Suriye halkının ayaklanması, bir yandan Batı’nın emperyalist müdahalesinin, bir yandan Baas’ı destekleyen Rusya önderliğindeki küresel ve bölgesel güçlerin, bir yandan da Suriye halkının iradesini hiçe sayan radikal İslamcıların devrimi çalma tehditleriyle karşı karşıya. AKP ise Gezi direnişi aktivistlerini ve onların yakaladığı toplumsal meşruiyeti bölmeye çalışıyor.
Halkı yüzde 50’ye yüzde 50 ayrıştırmak istiyor. Biz yüzde 99’uz ve Kürtlere, LGBT bireylere, kadınlara, gençlere, Alevilere, Ermenilere, başörtülülere, tüm ezilenlere özgürlük istiyoruz! Marksizm 2013 Güz’de, bu hattı savunan, özgürlükçü bir sol alternatifi inşa etmek isteyen yüzlerce aktivist, hem Türkiye ve dünya gündemindeki bu direnişleri tartışıp derslerini çıkarmaya çalışacaklar, hem de bundan sonrasındaki hareketleri nasıl inşa edeceklerini ele alarak Marksizm toplantılarını aynı zamanda bir eylemlilik sürecinin başlangıcı hâline getirecekler.

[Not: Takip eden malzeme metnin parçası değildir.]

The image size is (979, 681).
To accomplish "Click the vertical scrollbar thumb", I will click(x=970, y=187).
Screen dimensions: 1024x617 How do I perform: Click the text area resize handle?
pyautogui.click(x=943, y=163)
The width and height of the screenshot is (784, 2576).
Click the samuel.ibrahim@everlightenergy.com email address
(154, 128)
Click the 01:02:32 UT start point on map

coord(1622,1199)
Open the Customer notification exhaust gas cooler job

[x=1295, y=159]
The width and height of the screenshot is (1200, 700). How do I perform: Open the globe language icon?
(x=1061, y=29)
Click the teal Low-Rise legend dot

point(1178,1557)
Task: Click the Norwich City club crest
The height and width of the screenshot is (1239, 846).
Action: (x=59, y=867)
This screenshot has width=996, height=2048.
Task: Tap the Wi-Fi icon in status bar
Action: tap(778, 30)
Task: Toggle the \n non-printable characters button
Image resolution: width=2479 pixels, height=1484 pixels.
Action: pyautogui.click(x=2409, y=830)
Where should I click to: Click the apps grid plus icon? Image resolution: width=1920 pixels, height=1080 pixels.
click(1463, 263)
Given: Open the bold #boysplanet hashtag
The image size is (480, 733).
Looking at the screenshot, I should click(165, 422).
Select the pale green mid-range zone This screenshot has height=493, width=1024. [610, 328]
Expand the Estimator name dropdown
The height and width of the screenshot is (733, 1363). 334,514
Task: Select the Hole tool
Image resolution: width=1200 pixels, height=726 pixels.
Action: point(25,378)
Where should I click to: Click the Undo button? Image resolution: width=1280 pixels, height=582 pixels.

İstanbul’da 3-6 Ekim tarihleri arasında Taksim Hill Otel’de yapılacak toplantılara, Mısır, Suriye, Lübnan, İngiltere ve Rojava’dan da sosyalistler katılacak. Bir yandan Ortadoğu’daki devrimlerin kaderini, bir yandan AKP’nin ekolojik yıkım politikalarını, bir yandan Kürt sorununda barışçış çözümü, bir yandan Ermeni soykırımını ve ırkçılığı, bir yandan ise sosyalist teoriyi tartışacağız. “Başka bir dünya için mücadeleye devam!” diyen herkesle deneyimlerimizi paylaşmak, birlikte tartışmak ve harekete geçmek istiyoruz. (OT/HK)
* Program için tıklayın.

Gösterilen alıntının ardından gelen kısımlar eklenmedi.